Strangers with Candy*
Although it doggedly insists on killing time with low-grade race and fart jokes, Strangers with Candy scores enough decent laughs through a calculated cast of comedic performers to sustain its loony 83 minutes. Amy Sedaris, adapting her character from Comedy Central’s deservedly defunct TV series, is a purely physical comedian, cackling and jeering her way through a flimsy story, essentially owning it. She plays Jerri Blank, an aging ex-street thug with an absurdly inflated record, returning from jail to find her beloved father comatose. Poised to wake him up with good spirits (and urged on by the giddy family doctor, hilariously portrayed by Ian Holm), Jerri returns to high school and fields locker room social sharks while aiming to win the science fair. Cue the vignettes.

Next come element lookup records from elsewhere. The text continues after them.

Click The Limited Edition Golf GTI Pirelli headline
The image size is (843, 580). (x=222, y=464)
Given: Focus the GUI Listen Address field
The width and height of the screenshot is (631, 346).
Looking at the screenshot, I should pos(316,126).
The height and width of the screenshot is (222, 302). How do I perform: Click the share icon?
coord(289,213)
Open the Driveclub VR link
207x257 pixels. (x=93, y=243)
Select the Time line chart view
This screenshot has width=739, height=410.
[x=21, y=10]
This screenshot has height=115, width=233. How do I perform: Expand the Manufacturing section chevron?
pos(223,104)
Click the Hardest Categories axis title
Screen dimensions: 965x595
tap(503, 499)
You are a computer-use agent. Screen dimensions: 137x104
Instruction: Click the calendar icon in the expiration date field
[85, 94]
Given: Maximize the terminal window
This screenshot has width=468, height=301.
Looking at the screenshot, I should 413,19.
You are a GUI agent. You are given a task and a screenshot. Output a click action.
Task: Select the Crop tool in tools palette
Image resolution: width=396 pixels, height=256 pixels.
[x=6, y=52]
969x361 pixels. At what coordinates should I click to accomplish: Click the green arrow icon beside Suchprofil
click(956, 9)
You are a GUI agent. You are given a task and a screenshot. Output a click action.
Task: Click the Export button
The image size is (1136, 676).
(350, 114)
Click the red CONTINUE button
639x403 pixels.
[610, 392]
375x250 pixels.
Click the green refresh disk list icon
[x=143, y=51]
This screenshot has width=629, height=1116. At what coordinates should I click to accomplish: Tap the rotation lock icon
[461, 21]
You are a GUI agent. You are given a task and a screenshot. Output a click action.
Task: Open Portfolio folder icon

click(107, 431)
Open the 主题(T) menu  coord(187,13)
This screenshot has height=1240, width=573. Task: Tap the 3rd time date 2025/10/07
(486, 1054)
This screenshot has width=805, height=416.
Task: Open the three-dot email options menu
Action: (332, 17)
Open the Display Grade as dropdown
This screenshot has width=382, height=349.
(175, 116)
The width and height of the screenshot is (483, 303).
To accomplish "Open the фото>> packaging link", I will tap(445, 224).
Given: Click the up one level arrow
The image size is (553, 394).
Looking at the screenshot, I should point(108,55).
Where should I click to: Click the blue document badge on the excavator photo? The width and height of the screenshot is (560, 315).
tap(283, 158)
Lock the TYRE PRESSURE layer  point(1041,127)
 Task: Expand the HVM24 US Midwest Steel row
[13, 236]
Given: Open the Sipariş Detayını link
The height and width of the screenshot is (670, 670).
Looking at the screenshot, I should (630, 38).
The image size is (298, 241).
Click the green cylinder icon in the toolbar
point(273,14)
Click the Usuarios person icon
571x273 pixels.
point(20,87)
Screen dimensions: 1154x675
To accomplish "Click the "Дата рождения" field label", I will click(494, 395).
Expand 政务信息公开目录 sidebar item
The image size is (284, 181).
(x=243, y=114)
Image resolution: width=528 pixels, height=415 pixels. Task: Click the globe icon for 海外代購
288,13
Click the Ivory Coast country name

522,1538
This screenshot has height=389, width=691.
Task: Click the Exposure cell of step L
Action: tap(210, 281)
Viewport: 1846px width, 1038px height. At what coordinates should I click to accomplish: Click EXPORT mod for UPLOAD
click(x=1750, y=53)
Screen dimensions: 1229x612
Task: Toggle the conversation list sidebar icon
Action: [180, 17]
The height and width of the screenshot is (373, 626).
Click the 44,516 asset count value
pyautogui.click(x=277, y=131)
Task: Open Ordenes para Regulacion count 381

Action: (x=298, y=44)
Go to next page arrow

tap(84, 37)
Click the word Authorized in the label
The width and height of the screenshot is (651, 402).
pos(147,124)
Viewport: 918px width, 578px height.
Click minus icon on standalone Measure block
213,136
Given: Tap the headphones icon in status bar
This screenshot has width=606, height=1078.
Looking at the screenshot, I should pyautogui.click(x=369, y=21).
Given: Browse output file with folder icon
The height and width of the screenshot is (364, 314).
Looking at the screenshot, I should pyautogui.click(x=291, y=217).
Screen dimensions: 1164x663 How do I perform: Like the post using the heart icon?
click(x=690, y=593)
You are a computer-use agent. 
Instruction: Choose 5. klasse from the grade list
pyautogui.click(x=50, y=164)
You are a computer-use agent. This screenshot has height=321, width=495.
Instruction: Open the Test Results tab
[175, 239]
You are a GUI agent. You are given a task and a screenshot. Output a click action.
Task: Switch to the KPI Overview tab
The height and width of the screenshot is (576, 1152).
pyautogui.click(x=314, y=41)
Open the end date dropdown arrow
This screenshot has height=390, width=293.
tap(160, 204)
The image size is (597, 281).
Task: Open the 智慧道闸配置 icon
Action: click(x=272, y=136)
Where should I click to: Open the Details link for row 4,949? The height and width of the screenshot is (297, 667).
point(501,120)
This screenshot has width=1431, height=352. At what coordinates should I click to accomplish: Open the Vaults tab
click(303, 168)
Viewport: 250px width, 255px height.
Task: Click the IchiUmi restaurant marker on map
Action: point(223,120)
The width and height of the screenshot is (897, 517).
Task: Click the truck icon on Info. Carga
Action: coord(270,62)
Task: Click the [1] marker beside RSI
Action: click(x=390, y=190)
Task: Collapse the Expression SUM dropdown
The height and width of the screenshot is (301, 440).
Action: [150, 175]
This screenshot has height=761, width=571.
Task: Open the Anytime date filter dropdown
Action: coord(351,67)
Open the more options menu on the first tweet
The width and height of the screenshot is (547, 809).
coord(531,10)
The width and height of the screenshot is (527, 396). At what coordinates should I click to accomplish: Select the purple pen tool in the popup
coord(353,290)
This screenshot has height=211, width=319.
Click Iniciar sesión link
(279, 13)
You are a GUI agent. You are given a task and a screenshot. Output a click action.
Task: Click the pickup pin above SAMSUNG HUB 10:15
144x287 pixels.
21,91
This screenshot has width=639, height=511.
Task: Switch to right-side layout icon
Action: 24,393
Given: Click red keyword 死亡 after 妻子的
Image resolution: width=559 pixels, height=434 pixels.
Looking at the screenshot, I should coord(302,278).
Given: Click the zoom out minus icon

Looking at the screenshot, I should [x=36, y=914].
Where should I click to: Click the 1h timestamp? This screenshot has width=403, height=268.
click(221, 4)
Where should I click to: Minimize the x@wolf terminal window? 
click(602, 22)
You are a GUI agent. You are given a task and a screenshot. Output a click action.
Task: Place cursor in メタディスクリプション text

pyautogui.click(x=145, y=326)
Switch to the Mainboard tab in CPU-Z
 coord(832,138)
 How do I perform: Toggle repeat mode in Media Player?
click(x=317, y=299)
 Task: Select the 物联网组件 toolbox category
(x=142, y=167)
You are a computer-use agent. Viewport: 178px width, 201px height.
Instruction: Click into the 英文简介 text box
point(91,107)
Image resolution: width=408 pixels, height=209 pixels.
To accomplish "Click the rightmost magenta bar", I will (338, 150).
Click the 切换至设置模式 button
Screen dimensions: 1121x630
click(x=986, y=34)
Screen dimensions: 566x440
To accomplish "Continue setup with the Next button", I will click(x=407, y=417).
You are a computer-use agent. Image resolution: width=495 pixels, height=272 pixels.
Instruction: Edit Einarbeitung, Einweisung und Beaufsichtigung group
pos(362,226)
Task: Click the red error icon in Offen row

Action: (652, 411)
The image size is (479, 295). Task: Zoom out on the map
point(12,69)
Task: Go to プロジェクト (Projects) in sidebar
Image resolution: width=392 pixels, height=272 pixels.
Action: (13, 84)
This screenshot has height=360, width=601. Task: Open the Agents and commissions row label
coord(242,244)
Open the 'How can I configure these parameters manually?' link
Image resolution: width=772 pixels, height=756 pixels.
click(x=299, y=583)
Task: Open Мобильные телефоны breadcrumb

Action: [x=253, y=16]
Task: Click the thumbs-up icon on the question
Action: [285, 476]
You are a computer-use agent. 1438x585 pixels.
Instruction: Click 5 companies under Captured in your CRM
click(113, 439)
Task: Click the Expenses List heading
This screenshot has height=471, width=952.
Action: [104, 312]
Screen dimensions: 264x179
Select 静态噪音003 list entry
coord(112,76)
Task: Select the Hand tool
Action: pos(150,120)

Just when Sedaris’ geriatric time bomb persona starts to get weary, Stephen Colbert saves the day. Playing the school’s quirky science teacher (the second of The Daily Show gang to do so, following Jon Stewart’s more restrained role in The Faculty) Colbert is essentially riffing on his mock-O’Reilly persona, a cross-reference that enables him and the film’s other random personalities to enhance their pop culture immortality (Matthew Broderick, Sarah Jessica Parker, Phillip Seymour Hoffman and Kristie Alley all drop in, possibly along their way to more refined projects).
With no solid structure but a consistently caustic wit, Candy often has a surrealist tone that makes it more comparable to the classroom scenes in Monty Python’s The Meaning of Life or Luis Bunuel’s The Phantom of Liberty—rather than Mean Girls— but it’s obviously less inspired. In terms of the premise, Billy Madison does it better, but that’s not saying much.
*A trunctated version of this review was published this week in the New York Press.